**How to complete this task:**
Repeat the lines from the line with "Where should I click to: Click the 0/8" to the line with "Open the 694 Following list" in the listing below, keeping both end lines and adding nothing.

**Source data:**
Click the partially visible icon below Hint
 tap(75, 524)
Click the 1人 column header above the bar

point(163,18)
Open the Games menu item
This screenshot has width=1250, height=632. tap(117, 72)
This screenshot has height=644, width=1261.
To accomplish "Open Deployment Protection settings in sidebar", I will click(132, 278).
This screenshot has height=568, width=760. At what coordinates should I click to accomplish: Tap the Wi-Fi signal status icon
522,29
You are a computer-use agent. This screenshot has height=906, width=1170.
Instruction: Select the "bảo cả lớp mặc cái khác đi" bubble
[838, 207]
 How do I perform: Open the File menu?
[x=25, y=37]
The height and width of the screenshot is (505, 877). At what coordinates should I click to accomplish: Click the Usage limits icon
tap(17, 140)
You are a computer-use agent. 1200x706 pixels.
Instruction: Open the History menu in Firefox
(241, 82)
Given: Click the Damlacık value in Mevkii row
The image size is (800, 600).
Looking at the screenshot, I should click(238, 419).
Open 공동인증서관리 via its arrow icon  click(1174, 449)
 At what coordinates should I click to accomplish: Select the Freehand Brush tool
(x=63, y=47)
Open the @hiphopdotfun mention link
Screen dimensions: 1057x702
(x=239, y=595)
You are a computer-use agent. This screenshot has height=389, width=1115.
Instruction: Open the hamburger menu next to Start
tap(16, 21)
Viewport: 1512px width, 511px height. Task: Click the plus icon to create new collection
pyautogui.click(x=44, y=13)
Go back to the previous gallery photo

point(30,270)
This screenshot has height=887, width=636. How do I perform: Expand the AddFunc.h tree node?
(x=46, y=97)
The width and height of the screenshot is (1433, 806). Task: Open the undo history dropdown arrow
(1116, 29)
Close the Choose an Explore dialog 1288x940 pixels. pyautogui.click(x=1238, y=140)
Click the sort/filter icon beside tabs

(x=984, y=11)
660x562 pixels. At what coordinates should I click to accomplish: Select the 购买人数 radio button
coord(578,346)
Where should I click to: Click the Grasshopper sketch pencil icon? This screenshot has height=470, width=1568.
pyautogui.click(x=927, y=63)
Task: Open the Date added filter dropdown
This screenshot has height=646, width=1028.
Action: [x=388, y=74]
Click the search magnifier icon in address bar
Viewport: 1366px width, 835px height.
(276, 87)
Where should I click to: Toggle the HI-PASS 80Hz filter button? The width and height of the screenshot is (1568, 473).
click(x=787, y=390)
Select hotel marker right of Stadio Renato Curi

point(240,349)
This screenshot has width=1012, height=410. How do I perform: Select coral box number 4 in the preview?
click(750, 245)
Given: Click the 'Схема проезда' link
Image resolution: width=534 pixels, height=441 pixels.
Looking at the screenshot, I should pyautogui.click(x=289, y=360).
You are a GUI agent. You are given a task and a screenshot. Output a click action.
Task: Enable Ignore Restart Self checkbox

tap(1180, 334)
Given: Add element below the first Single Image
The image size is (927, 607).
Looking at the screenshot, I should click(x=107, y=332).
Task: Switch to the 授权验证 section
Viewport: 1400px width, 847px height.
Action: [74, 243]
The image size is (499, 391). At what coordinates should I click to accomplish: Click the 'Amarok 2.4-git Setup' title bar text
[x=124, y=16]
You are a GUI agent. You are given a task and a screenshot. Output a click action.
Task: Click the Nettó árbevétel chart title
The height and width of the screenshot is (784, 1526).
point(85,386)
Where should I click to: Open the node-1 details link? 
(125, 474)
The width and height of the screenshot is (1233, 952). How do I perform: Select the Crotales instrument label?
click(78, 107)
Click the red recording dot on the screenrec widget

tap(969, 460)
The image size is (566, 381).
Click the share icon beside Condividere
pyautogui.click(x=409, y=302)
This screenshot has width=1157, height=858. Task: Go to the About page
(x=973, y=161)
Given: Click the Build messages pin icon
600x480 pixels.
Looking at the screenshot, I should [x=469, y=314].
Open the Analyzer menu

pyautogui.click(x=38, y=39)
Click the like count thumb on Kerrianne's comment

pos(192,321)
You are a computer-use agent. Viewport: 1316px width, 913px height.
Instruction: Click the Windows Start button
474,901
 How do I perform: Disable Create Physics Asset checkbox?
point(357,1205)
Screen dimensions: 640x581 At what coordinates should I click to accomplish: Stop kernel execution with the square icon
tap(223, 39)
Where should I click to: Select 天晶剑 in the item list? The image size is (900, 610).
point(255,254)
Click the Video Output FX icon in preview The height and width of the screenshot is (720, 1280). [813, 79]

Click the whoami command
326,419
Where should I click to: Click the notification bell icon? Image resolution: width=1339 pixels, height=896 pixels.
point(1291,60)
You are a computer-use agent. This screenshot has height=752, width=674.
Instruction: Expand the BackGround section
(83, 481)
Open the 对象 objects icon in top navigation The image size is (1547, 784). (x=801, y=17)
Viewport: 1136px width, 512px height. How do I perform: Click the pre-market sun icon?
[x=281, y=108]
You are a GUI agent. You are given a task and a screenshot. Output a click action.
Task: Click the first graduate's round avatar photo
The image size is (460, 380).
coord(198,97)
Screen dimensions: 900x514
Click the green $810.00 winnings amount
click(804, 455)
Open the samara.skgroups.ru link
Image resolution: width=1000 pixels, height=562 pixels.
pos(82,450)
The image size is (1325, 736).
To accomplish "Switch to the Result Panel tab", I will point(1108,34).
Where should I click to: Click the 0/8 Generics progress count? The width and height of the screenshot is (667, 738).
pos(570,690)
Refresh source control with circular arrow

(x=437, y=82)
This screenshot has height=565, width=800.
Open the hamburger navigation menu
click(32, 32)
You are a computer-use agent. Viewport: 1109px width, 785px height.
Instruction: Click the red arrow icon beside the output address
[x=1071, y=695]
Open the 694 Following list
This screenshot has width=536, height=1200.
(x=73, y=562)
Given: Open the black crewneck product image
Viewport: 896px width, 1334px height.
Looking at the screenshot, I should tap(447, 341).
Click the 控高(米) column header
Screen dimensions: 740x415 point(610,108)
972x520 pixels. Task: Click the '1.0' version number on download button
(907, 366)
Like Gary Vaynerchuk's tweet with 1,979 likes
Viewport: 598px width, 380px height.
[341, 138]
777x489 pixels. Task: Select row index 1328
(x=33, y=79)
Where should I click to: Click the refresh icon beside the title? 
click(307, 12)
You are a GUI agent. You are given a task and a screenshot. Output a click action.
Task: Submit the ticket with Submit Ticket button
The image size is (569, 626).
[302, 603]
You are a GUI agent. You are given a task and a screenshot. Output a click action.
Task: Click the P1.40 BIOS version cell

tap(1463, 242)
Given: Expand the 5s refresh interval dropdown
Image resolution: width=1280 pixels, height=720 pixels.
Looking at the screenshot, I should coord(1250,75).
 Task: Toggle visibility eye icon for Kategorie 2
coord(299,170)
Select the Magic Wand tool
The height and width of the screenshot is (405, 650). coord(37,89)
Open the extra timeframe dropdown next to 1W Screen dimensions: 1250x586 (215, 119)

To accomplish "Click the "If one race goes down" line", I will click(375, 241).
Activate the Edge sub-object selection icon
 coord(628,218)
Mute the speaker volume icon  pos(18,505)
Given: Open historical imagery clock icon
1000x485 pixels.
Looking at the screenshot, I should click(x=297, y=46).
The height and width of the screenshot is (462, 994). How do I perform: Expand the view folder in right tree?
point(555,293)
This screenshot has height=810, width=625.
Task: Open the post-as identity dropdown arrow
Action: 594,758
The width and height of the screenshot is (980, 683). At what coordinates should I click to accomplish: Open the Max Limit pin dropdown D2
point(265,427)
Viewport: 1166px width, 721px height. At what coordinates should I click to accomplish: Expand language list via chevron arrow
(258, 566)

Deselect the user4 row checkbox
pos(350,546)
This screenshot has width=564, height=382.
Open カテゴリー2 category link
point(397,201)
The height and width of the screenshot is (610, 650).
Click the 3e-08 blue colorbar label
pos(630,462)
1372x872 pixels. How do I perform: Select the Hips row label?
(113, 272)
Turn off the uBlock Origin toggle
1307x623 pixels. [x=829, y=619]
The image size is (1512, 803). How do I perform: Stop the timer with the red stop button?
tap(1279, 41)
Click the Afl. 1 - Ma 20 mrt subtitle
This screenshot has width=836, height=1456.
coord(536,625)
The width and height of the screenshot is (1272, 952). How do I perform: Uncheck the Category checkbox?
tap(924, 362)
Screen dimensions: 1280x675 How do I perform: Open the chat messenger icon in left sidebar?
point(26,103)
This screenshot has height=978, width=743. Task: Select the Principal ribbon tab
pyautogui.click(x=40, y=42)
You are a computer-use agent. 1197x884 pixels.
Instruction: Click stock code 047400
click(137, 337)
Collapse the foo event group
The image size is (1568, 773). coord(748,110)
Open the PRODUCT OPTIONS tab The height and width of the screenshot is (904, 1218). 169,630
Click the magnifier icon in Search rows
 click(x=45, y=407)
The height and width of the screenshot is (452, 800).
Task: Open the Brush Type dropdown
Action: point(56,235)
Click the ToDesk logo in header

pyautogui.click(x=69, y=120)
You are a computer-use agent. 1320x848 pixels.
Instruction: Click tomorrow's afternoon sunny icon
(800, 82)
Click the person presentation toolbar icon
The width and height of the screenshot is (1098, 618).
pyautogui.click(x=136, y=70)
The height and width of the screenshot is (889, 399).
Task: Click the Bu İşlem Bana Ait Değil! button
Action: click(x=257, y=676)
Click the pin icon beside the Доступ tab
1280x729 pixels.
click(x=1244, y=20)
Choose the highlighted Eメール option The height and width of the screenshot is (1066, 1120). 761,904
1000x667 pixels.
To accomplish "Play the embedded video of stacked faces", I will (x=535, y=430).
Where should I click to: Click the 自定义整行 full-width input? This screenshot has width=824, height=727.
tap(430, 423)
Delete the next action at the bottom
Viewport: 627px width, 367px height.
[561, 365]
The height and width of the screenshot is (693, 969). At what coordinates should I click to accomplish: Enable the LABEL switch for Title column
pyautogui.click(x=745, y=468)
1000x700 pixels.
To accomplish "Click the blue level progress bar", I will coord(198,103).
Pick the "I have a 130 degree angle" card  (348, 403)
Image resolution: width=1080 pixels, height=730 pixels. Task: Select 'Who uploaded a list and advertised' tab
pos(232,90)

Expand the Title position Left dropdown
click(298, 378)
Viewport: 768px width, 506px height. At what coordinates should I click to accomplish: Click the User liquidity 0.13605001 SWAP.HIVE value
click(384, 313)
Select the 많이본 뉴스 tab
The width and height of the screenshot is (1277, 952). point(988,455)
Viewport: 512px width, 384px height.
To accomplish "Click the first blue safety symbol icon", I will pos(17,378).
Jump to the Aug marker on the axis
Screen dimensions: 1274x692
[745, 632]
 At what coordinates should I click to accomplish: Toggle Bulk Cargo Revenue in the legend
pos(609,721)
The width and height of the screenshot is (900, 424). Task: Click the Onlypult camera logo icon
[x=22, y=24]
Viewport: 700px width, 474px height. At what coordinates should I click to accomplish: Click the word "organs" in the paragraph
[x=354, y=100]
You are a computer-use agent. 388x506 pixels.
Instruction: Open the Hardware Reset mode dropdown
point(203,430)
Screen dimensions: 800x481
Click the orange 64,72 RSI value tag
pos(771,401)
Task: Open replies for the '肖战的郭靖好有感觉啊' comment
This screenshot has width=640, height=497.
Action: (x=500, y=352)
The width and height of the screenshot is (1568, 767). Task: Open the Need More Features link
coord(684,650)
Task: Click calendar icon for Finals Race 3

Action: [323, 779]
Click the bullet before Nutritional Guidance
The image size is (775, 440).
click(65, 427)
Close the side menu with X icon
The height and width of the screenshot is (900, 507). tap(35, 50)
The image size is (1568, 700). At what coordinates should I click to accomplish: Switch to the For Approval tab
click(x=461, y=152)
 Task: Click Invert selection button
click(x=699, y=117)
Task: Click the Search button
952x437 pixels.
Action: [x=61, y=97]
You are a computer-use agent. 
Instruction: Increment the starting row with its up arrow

**Output for this exercise:**
Where should I click to: Click the 0/8 Generics progress count? The width and height of the screenshot is (667, 738).
pos(570,690)
Refresh source control with circular arrow

(x=437, y=82)
This screenshot has height=565, width=800.
Open the hamburger navigation menu
click(32, 32)
You are a computer-use agent. Viewport: 1109px width, 785px height.
Instruction: Click the red arrow icon beside the output address
[x=1071, y=695]
Open the 694 Following list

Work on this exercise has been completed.